Introduction: The popularity of ankle arthroscopy as a diagnostic and theurapetic method is growing. Numerous pathological conditions serve as indicators for an application of the method. Just a few of those examples are bone and soft-tissue impingement syndromes, osteochondral defects, fractures, osteoarthrosis. Unfortunately, one of the most frequent complications of ankle arthroscopies is the iatrogenic lesion of the peroneal superficial nerve. The reason for this is the close contact between the position of the nerve and the antero-lateral access point for the arthroscopy. The preoperative localization of the nerve reduces greatly the risk of its injury, therefore, reducing the risk of paraesthesia, hypoesthesia, and dissatisfaction for both the patient and the doctor.
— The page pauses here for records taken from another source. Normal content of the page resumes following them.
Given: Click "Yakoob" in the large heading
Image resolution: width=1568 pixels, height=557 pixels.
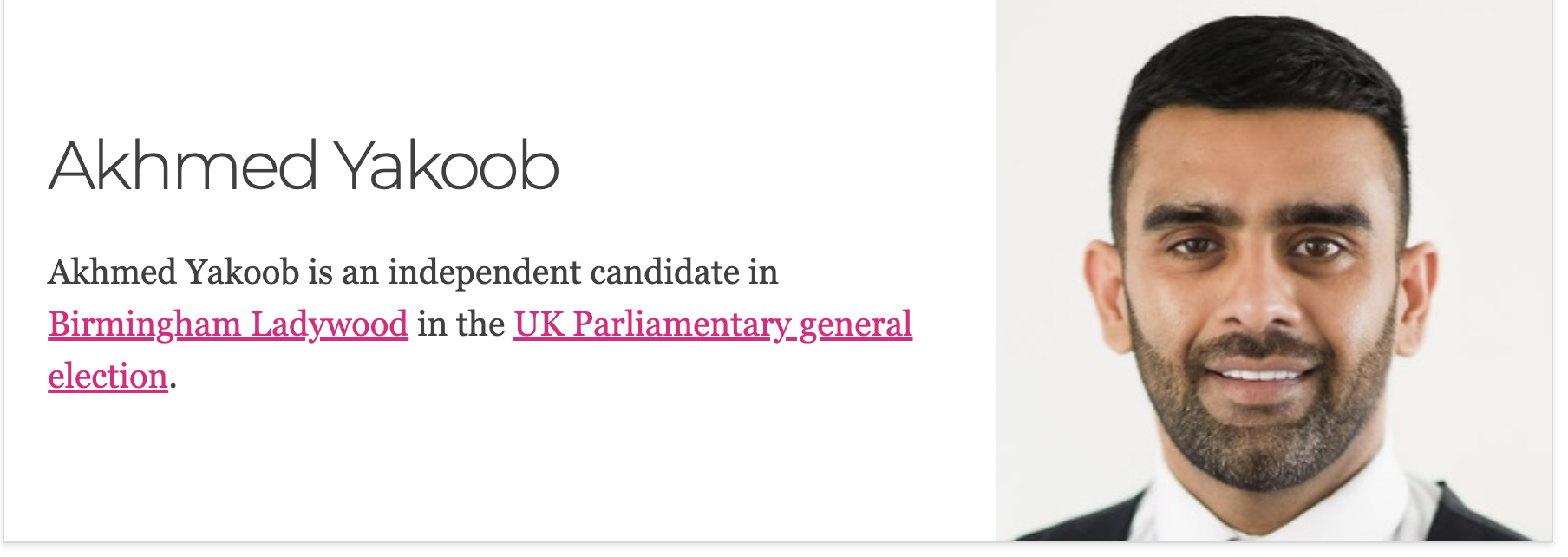Looking at the screenshot, I should click(x=447, y=165).
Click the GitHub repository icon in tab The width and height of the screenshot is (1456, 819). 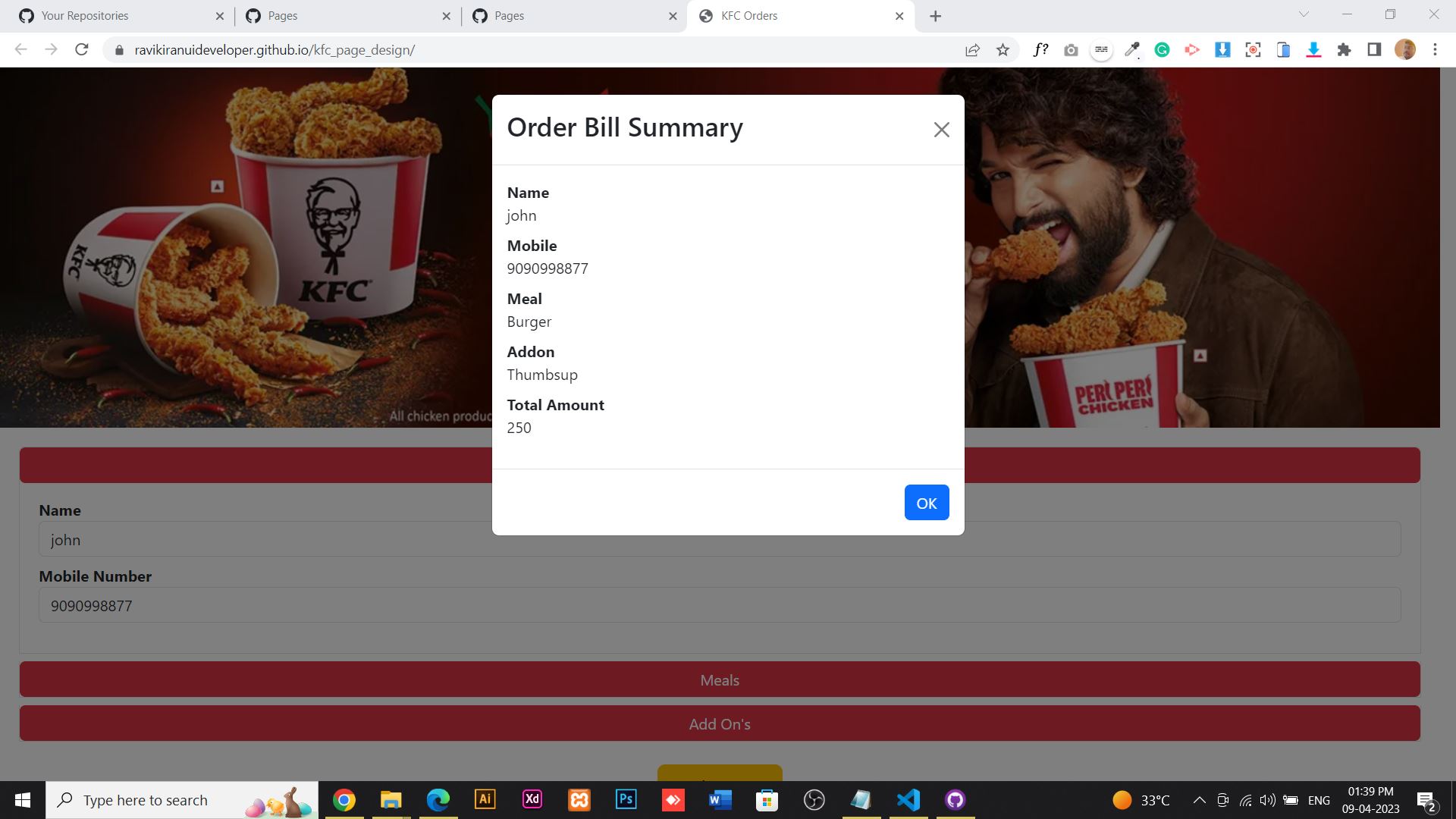pos(26,16)
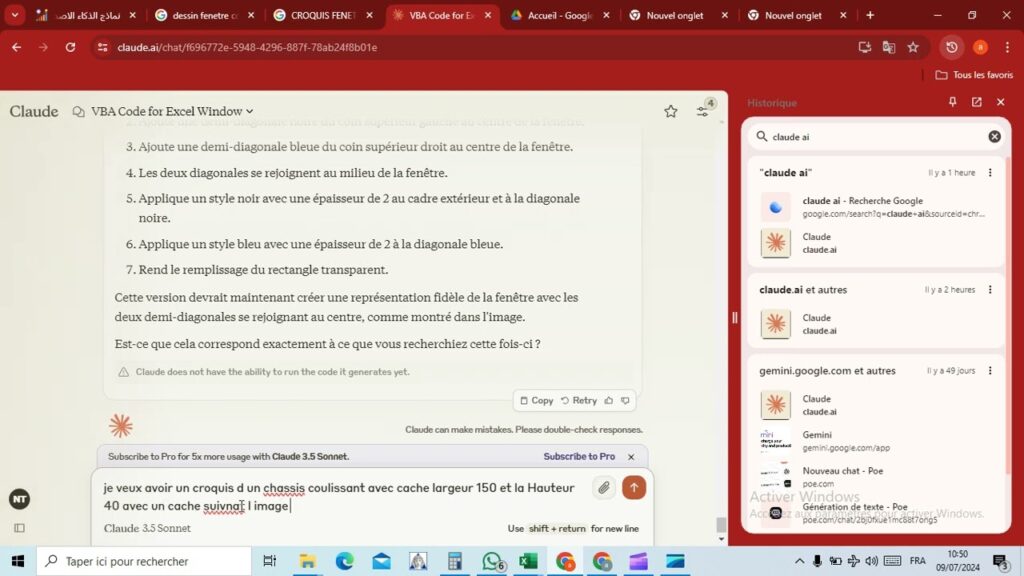Switch to the CROQUIS FENET tab
This screenshot has width=1024, height=576.
pyautogui.click(x=325, y=15)
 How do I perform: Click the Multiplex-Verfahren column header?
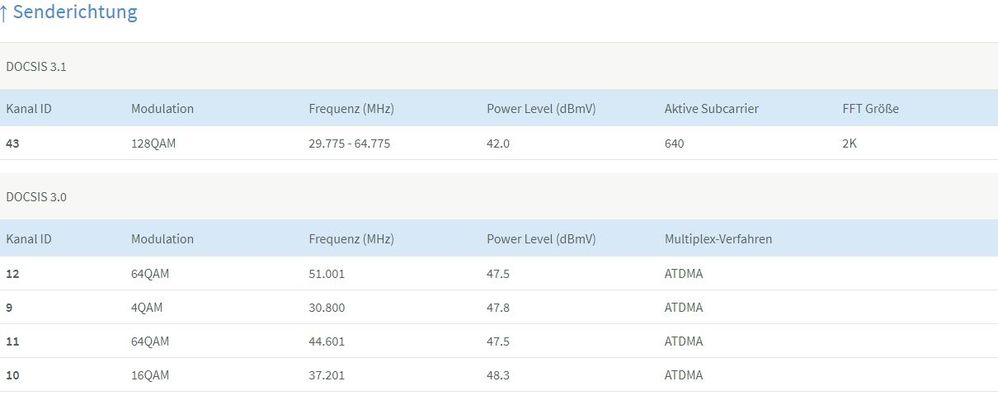(x=718, y=239)
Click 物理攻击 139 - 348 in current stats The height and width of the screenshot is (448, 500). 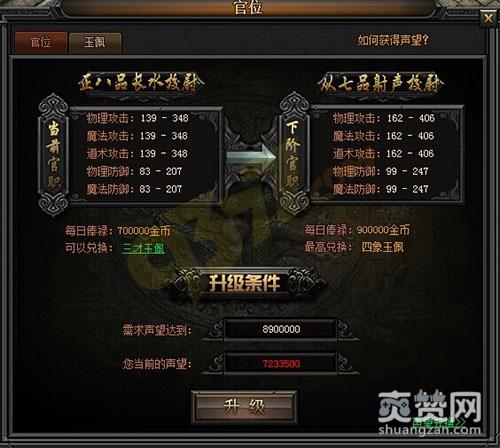coord(137,118)
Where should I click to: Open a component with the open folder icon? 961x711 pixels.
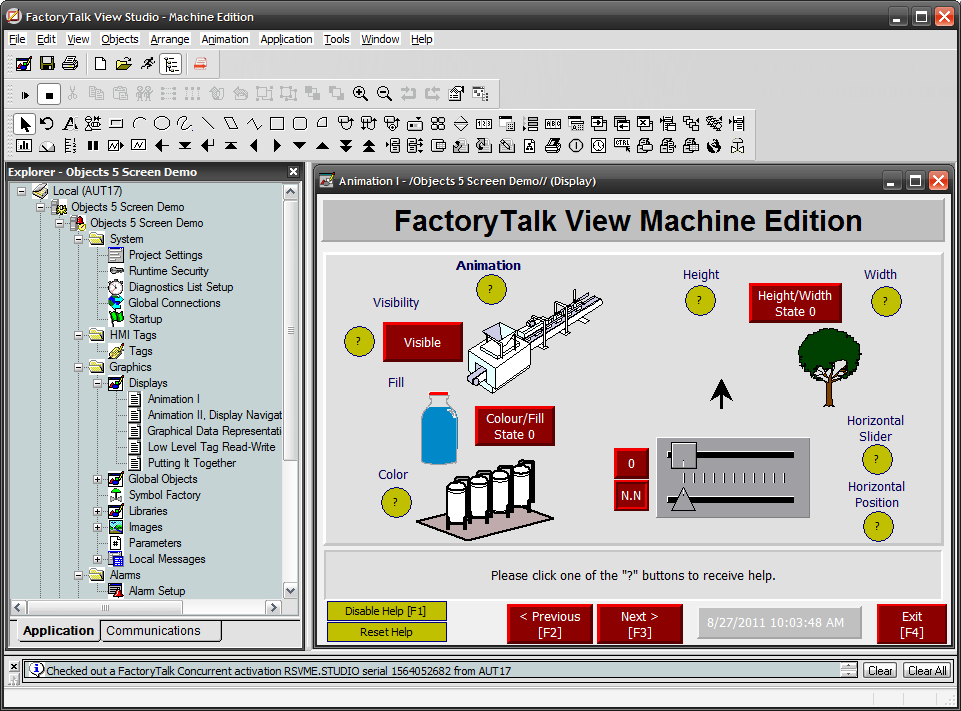(123, 63)
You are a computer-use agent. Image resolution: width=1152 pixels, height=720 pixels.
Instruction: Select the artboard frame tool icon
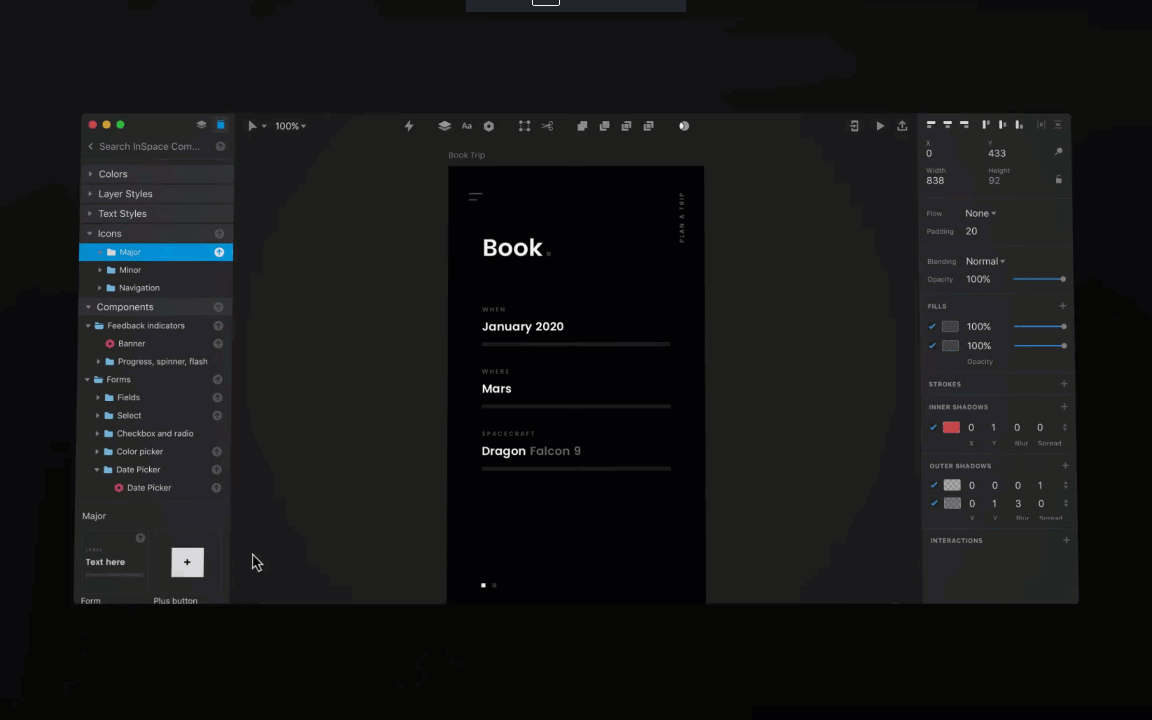click(524, 126)

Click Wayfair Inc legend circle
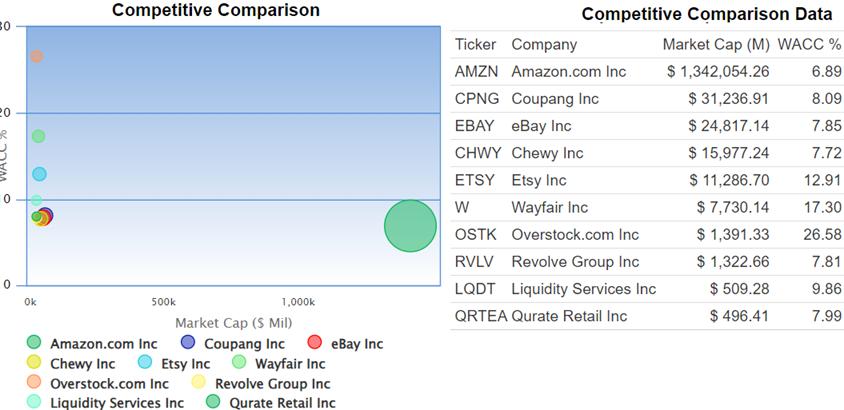(x=239, y=363)
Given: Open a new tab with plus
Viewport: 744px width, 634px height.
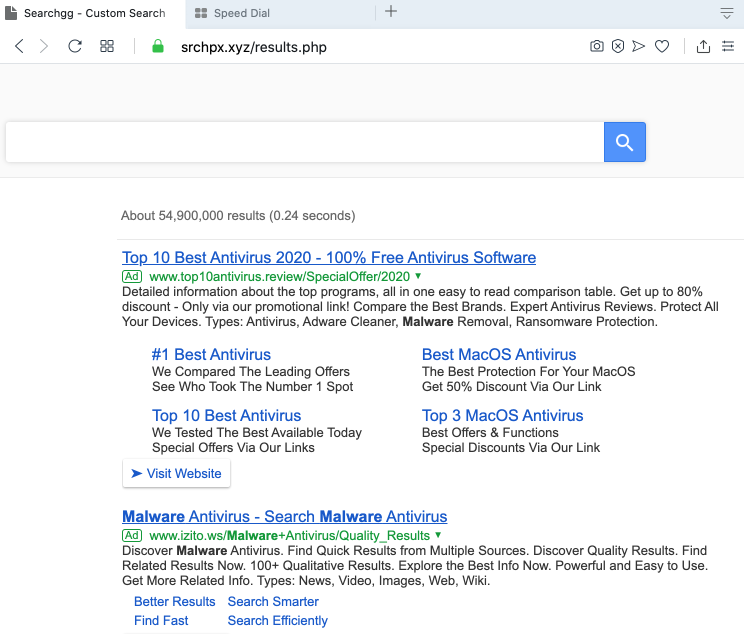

Aim: The aim of this paper is to introduce a method for topographic localization of the peroneal superficial nerve.
Materials and Methods: Twenty-two arthroscopies were performed for a period of 6 months (02.2017-08.2017). Preoperative topographic localization of the nerve was applied before all of them.
Results: No clinical signs and symptoms of peroneal superficial nerve lesion were observed in 21 of the cases. Only one case showed postoperative transitory paresthesia for a period of 27 days.
Conclusion: The preoperative topographic localization of the peroneal superficial nerve has a very important part in the prevention of postoperative complications after ankle arthroscopy.